Although contemporary virtuism dates back to the 1950s, it is only since the late 1980s that it has established itself in the canon (Crisp and Slote, 1997; Copp and Sobel, 2004; Williams, 2005; van Hooft, 2006; cf. Nussbaum, 1999b), despite the fact that it springs from one of the oldest traditions of thought.
Aristotle and Hume
The purpose of this section is not to provide an introduction to Aristotle (Rorty, 1980; Broadie, 1991; Kraut, 2006) or Hume (Penelhum, 1992; Norton, 1993) but to outline those components of their ethics that have been most influential on contemporary thinking.

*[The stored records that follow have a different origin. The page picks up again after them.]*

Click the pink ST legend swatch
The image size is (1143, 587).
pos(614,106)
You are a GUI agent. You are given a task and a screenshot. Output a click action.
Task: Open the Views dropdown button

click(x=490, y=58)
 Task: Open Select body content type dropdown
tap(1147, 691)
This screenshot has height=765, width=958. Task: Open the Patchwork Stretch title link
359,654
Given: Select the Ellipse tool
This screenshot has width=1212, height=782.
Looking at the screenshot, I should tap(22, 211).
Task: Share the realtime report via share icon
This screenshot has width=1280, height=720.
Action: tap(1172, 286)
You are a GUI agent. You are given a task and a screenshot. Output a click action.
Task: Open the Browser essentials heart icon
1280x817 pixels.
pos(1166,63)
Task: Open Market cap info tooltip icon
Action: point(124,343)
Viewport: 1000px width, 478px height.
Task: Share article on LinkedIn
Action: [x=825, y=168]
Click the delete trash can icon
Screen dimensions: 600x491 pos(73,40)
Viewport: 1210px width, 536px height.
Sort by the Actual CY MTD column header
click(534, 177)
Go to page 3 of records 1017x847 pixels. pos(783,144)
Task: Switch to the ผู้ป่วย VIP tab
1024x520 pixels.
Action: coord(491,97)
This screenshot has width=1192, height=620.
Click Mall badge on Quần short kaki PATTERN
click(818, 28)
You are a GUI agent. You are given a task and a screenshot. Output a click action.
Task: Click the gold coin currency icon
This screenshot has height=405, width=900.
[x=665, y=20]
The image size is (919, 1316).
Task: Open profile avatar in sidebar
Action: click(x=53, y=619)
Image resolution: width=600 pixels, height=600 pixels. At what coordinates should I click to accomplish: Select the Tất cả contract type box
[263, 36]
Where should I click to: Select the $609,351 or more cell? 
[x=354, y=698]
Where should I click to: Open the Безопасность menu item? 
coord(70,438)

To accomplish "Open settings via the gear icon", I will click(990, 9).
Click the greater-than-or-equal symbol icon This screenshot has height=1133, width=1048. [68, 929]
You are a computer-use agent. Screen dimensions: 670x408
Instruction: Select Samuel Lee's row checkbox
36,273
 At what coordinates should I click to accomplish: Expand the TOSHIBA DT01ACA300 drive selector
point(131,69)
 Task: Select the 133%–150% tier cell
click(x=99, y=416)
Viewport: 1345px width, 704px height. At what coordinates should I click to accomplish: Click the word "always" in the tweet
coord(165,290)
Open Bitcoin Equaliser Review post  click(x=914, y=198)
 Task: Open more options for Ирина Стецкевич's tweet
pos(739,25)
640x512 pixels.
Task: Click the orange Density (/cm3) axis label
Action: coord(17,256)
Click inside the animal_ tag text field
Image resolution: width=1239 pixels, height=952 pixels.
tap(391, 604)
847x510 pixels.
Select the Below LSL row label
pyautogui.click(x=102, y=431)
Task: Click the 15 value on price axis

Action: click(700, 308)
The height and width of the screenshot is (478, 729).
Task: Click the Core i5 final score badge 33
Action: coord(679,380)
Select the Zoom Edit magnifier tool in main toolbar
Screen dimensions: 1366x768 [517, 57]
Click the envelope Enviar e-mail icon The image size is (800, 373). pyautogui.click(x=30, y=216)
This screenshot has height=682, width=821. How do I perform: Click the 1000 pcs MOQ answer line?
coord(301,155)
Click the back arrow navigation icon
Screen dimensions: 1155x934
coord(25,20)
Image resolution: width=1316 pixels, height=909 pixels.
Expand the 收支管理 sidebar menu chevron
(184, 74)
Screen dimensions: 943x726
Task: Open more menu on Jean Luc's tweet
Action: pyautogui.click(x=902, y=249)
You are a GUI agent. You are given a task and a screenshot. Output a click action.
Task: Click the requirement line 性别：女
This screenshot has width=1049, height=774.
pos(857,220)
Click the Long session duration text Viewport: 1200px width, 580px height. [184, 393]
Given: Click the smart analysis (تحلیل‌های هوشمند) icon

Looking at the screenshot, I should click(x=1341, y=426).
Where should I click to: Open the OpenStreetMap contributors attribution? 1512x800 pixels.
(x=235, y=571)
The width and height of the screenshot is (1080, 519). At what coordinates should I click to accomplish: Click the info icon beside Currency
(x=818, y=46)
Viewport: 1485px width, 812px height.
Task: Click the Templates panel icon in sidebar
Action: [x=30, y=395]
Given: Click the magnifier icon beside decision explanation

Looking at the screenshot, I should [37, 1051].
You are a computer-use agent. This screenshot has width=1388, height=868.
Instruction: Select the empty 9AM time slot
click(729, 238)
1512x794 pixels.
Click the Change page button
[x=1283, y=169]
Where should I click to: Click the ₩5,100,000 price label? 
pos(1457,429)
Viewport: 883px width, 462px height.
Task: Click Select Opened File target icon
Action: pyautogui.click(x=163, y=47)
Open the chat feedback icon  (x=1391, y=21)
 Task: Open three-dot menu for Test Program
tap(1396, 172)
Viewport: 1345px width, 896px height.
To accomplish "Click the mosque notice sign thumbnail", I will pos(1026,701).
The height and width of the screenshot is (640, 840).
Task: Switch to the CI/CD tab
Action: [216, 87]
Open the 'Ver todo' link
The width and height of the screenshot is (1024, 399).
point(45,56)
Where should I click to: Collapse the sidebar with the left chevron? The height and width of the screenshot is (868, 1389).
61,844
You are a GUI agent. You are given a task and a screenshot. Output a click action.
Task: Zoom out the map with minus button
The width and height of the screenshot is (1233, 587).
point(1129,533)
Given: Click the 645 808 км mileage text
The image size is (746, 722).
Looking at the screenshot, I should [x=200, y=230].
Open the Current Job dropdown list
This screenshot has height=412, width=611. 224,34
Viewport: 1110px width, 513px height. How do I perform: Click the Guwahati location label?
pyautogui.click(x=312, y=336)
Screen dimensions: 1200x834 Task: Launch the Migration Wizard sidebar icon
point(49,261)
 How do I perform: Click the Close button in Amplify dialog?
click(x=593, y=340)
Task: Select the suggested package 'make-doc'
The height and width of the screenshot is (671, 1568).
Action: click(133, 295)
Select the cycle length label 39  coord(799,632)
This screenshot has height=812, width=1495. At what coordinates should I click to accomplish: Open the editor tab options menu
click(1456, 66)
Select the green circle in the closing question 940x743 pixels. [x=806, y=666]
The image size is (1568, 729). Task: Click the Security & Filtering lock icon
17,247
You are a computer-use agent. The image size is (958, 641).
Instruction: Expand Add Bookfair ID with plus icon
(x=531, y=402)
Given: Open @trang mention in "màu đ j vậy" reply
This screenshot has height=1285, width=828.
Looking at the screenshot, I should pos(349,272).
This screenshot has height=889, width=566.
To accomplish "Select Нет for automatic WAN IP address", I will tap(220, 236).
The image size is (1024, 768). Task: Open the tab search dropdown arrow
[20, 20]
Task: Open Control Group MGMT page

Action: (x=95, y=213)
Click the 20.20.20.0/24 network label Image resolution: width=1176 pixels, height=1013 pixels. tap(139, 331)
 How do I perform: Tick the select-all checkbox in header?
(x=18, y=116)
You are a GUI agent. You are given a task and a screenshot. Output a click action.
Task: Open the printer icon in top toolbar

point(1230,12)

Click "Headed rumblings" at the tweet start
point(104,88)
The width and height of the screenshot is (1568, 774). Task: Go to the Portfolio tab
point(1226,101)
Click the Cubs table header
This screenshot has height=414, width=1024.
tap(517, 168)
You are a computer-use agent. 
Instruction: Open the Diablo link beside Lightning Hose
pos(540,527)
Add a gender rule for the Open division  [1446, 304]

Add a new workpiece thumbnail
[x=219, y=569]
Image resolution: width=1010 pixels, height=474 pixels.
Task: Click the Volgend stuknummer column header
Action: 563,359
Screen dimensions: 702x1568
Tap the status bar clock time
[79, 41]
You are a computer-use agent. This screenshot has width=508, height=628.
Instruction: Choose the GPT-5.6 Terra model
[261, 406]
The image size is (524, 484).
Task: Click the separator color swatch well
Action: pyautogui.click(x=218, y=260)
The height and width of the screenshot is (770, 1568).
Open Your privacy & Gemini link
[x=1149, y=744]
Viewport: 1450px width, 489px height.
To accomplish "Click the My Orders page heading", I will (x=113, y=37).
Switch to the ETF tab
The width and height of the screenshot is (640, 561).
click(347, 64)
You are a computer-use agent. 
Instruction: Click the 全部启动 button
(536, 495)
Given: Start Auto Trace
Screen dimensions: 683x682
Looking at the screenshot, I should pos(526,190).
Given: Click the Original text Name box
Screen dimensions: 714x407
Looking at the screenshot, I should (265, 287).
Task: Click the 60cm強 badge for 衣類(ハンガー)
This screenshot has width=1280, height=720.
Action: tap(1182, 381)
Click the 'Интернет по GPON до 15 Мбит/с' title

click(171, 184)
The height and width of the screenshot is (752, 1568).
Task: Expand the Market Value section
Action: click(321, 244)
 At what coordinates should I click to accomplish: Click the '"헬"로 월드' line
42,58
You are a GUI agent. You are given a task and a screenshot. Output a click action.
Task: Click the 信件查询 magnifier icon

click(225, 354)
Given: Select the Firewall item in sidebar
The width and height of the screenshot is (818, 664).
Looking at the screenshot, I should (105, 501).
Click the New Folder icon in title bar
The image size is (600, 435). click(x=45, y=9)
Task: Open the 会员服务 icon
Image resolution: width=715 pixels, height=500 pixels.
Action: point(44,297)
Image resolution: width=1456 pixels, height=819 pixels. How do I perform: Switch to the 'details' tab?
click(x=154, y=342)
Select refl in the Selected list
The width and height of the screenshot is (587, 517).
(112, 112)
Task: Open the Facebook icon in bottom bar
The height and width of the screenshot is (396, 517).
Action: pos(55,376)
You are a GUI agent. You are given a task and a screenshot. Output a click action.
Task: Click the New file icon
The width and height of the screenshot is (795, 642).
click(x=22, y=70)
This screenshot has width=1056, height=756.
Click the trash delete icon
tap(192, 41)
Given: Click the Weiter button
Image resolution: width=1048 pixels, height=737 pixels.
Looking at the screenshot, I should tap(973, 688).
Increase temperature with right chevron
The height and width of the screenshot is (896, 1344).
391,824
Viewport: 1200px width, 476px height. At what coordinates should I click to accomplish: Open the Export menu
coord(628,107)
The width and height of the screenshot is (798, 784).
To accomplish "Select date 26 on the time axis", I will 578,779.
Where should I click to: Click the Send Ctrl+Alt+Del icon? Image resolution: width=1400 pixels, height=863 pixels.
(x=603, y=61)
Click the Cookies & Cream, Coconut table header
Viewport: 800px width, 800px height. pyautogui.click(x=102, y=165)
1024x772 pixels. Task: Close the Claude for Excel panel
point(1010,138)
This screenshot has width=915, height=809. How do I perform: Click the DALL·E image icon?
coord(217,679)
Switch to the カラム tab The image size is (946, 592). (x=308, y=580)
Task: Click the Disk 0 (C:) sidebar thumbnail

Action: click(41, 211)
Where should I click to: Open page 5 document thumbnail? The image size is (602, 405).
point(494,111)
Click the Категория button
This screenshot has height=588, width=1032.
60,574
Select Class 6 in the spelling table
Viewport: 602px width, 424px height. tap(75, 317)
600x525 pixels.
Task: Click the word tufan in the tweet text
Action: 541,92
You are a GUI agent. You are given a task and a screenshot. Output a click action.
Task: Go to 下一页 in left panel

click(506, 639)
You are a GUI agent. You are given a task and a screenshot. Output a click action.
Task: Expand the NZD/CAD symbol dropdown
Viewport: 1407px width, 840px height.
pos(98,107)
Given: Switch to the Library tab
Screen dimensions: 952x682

Aristotle (1955, p 63) defines the good as ‘that at which all things aim’. Like consequentialists, he is concerned with the ends of action (teleology) but unlike them he does not believe that those ends can be defined and measured in terms of utility, pleasure or preference. The good already resides within our motivations but is realised (or not) by our actions depending on whether we possess the correct dispositions or qualities of character (the virtues). What do people seek, he asks? What do their actions reveal the best life for man to be?
He observes that humans are characterised by certain ‘functions’ that flourish most completely when expressed through virtuous actions. Just as a tennis player's function is to achieve excellence by playing well, or a carpenter's by making good furniture, so a human's function is to live excellently.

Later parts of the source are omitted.